_Text passage_

= Beginning of Section =

Precious metals in light of the US repo mess

Precious metals in light of the US repo mess

30 September 2019 from Mikael Syding

Since the financial crisis in 2008, the world’s central banks have printed hundreds of thousands of billions SEK (tens of USD trillions). This means that a new era in finance started after Lehman’s bankruptcy. An era of free money and moral hazard. An era where market forces are out of play and where debt does not matter. Seen in another way though, the new era is only a logical consequence of both the Fed’s creation in 1913 and the US abolition of the gold standard in 1971.

IThis year, more and more signs of problems in the financial sector have emerged. For example, the amount of negative yielding bonds had exploded upwards to more than USD 17.000 billion, and the Fed Fund rate has risen above the IOER rate. The latter can signal on the surface that the banks are at lower risk than the central bank that controls them. Of course, this can never happen. The central bank that controls the dollar is risk-free because it is able to create how much money it wants and the banks under it are not. This means that the spread says something different and it is unclear what exactly, but it is hardly anything positive.

= End of Section =

_Provided material_
= Beginning of Section =

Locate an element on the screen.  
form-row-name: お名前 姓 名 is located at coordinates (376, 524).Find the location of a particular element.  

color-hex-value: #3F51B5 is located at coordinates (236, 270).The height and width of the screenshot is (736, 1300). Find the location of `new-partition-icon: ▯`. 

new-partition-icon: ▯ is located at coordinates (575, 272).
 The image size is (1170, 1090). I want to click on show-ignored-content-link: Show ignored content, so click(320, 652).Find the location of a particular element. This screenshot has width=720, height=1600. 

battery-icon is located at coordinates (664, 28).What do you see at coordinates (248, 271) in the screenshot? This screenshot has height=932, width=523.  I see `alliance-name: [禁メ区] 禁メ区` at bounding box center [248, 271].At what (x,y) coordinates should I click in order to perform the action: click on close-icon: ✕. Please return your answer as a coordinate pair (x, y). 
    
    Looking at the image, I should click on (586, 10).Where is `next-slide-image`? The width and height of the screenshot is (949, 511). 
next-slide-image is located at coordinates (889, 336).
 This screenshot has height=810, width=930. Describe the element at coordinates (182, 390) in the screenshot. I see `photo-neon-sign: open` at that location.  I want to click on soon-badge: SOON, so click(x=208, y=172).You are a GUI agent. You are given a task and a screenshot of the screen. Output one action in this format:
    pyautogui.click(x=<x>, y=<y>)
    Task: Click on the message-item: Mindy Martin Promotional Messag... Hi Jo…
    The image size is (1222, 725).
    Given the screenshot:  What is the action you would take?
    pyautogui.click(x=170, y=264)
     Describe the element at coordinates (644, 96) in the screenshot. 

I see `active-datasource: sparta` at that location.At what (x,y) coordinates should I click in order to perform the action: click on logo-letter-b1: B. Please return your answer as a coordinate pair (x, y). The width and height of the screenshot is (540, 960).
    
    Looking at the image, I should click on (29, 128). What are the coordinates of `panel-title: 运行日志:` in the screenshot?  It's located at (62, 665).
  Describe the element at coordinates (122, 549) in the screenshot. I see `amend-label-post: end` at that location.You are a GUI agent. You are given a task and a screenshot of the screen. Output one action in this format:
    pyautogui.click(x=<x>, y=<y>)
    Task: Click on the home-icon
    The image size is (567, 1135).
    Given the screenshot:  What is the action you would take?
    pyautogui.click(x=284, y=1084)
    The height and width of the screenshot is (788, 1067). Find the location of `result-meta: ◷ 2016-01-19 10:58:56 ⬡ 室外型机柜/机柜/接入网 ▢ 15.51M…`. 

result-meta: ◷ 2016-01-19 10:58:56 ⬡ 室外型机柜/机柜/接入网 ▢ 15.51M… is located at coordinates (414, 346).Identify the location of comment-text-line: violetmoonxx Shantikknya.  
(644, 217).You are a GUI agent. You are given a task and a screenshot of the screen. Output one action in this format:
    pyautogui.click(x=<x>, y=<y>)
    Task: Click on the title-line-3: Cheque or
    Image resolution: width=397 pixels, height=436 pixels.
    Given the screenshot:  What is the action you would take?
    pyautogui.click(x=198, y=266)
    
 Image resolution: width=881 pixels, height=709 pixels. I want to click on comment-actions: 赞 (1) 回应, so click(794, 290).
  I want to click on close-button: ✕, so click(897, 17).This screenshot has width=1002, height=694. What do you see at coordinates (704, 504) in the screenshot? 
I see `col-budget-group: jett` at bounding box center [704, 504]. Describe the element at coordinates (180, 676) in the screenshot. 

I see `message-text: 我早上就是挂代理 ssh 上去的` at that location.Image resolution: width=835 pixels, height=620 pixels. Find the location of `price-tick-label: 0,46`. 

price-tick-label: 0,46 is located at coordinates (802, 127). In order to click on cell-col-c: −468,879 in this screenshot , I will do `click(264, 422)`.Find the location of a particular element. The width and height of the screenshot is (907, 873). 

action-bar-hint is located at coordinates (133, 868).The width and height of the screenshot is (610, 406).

= End of Section =

_Assignment_
Write the next part of the commentary on precious metals and the US repo mess, picking up right after its last sentence.

_Answer for this exercise_
Two weeks ago, the most negative signal in ten years was emitted from the US repo market. The central bank was forced to already carry out several transactions in mid-September (rather than the end), because overnight rates on September 17 quickly rose from 2 per cent to 10 per cent. In practice, that meant a return to quantitative easing, but in secret, without publicly announcing that this is what they did. In three steps, the outstanding repos were increased to USD 105 billion from about USD 20 billion normally, i.e. the FED added an additional USD 85 billion in liquidity to the banking system to prevent any bank from receiving an acute shortage of cash at the end of the quarter. The fact that the problems began several weeks before the end of the month indicates that the problems were extra serious. And the failure to fix the problem with the first repo, with which the FED obviously wanted to signal that everything was under control, underlines the seriousness.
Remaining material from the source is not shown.